SOURCE EXTRACT
Monday, October 17, 2011 | 11:59 p.m. CDT

COLUMBIA — Former Columbia police officer Rob Sanders won't be allowed to buy Fano, the dog he patrolled with. But after the council voted on the matter, the former officer's wife, Amy Sanders, might have convinced the council to reconsider its decision.

After hearing her speak, Third Ward Councilman Gary Kespohl said it would be an ongoing issue.

City Manager Mike Matthes recommended against selling the dog, and Mayor Bob McDavid moved to support that recommendation. Only one council member — Helen Anthony of the Fifth Ward — was opposed.

Matthes said his recommendation came down to three points:

  • Fano is still young and isn't done working yet.
  • As a police dog, Fano is aggressive. "I believe Fano is capable of harm," Matthes said.
  • Sanders' termination from Columbia Police Department is still under discussion as a personnel issue. "I can't separate the ongoing personnel action from this request," Matthes said.

Sanders was fired in September after an internal affairs investigation into his use of force against a prisoner in a holding cell.

WRITTEN TASKS
1. In the news article about the police dog Fano, which council member voted against the mayor's motion?
2. Continue the news article about the police dog Fano from its final sentence.

RECORDS PROVIDED

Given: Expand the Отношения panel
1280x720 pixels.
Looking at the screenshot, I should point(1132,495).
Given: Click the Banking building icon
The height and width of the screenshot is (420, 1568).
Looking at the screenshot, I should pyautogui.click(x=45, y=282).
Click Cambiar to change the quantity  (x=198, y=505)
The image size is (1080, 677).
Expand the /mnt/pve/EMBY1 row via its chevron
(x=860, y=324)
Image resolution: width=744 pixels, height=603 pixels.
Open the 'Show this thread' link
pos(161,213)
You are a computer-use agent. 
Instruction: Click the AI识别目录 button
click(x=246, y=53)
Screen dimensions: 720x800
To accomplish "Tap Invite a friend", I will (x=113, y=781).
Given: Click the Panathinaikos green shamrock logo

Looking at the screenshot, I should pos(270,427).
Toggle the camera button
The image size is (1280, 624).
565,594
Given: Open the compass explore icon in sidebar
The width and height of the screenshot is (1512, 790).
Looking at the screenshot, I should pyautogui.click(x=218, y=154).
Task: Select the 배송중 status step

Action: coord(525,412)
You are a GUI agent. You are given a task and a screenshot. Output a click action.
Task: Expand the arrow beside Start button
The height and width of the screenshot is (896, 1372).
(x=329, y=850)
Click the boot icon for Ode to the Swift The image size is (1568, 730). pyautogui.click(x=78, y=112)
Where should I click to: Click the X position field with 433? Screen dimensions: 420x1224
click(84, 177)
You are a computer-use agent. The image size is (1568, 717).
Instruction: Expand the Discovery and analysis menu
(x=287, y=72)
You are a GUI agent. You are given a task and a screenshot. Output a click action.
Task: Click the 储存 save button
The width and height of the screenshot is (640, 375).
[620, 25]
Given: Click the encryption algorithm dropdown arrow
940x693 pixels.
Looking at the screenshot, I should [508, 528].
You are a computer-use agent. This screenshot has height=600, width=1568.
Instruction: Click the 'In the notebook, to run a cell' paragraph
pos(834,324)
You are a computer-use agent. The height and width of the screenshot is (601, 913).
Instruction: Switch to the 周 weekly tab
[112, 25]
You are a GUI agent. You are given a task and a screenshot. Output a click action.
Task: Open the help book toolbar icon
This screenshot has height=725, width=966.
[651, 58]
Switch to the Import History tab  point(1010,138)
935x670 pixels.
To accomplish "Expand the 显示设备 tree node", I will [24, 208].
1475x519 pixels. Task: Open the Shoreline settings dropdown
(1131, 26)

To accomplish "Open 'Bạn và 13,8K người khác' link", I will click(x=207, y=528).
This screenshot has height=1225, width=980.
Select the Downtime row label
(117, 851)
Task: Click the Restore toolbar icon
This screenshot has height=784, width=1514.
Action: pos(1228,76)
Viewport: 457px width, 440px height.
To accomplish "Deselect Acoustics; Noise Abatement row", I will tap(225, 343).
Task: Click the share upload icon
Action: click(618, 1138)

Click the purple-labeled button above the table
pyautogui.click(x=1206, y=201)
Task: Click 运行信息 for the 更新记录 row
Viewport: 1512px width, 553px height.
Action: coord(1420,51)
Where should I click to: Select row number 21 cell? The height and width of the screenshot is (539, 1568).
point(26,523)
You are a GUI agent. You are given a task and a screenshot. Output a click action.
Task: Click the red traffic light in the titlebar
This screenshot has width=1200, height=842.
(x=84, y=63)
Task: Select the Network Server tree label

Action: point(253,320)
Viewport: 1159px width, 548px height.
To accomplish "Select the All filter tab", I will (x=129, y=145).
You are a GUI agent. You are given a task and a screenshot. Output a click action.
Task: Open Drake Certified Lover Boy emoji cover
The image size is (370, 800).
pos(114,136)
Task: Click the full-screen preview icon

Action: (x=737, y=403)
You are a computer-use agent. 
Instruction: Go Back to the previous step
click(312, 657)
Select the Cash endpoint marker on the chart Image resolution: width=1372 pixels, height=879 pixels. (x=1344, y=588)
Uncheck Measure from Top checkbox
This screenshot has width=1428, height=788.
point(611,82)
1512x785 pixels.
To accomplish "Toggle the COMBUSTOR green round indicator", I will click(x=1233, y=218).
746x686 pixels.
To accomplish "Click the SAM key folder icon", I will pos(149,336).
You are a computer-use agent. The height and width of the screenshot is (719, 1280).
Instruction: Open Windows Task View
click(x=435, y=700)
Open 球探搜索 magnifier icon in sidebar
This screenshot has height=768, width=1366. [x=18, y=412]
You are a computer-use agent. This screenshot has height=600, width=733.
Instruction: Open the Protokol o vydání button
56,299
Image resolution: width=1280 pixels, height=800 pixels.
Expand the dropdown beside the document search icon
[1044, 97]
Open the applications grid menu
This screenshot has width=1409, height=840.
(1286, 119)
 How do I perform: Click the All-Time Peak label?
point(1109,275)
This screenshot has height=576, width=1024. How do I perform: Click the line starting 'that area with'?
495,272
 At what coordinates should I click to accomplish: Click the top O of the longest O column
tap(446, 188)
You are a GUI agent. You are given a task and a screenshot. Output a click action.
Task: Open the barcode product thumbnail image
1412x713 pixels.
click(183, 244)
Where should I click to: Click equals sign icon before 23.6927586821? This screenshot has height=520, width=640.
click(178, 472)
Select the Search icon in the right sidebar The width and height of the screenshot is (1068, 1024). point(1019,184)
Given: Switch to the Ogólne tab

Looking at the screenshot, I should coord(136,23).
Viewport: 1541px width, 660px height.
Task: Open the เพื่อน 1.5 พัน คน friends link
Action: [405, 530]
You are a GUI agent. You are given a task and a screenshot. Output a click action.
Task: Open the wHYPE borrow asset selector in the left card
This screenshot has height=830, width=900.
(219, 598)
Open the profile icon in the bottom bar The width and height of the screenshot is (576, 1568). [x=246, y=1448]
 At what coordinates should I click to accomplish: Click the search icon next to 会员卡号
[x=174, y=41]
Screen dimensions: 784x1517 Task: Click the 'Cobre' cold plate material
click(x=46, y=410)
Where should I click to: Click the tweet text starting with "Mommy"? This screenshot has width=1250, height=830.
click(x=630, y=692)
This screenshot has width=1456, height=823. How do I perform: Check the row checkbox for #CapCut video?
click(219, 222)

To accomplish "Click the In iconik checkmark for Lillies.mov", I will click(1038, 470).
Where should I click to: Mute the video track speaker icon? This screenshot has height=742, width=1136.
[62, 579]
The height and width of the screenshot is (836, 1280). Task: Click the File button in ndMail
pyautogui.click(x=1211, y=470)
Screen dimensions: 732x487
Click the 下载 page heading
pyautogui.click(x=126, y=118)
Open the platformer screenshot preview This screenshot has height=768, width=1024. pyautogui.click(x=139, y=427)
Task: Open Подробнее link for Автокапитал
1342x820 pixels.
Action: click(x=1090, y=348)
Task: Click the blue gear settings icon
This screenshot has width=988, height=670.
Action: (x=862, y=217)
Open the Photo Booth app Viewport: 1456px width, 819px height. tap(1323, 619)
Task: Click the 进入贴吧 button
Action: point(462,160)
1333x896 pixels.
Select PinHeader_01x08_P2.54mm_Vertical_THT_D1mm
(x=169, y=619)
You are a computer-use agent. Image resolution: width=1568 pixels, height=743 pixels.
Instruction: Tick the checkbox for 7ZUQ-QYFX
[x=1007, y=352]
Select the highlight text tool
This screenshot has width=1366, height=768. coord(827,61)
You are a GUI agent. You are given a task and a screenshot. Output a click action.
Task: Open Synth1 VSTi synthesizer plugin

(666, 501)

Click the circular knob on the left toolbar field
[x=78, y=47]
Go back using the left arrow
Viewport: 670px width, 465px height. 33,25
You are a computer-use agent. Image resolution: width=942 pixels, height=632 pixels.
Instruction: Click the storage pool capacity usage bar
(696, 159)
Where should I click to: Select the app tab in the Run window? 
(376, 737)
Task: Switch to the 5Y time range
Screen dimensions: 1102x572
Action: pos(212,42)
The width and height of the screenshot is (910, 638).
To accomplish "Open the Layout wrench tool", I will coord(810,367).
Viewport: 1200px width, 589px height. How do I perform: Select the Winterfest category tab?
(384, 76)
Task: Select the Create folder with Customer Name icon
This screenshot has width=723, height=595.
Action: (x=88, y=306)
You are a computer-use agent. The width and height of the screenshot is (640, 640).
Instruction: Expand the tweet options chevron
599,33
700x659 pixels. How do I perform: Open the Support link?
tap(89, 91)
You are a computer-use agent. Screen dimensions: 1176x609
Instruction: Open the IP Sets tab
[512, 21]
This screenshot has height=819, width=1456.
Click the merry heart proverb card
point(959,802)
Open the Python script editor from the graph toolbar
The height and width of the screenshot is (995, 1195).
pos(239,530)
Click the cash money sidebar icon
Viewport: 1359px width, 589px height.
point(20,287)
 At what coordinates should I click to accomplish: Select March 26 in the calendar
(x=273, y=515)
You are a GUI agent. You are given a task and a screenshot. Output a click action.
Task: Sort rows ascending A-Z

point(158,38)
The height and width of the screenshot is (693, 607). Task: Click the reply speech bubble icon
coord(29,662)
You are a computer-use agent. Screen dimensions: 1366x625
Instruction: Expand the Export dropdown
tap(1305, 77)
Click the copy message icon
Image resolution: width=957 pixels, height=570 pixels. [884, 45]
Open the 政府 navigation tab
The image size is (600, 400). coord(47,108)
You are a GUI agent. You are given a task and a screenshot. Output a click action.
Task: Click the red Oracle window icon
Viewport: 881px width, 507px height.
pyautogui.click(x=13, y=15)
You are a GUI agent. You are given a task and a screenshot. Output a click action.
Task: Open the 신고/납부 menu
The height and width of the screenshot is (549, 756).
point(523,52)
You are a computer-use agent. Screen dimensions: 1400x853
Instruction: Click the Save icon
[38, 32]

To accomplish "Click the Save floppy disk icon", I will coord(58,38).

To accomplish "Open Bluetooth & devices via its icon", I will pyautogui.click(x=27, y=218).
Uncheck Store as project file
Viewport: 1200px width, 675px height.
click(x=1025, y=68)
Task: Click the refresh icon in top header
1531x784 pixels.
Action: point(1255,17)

WRITTEN RESPONSES
1. Helen Anthony of the Fifth Ward.

2.
Anthony wanted to "readdress the issue" after all personnel matters within the police department had been settled.

Amy Sanders, his wife, asked for "more contact and more thought about it, and a redirection on (the) ruling."

She presented a report to the council, based on facts she had gotten from people who train police dogs. She said the handlers she spoke with said aggression wasn't something trainers look for, and she held to the argument that Fano was not aggressive.

Police Chief Ken Burton had said previously that since Fano has been trained to be aggressive, the dog could be a liability to the city. Based on this, Matthes made his initial recommendation against selling the dog in a memo Thursday to the City Council.

At the Oct. 3 City Council meeting, Amy Sanders pleaded with the council to let her and her husband buy the dog. Janna Tarbox, a friend of the family, also spoke to the council that night on behalf of "Canine Fano" supporters who had come together on Facebook.

That liability was Third Ward Councilman Gary Kespohl's main concern, but he thought he had a solution that would allow the Sanderses to have the dog but also protect the city. He proposed a $1 million liability policy, which the Sanderses would pay for in yearly increments of $1,500, or maybe less. That way, if the dog were to hurt someone, the city would not be financially responsible, he said.

Kespohl also suggested having the dog neutered. "I think it would make the dog a little less aggressive," he said.

The council backed the city manager. First Ward Councilman Fred Schmidt referred back to what Amy Sanders had said at the Oct. 3 meeting.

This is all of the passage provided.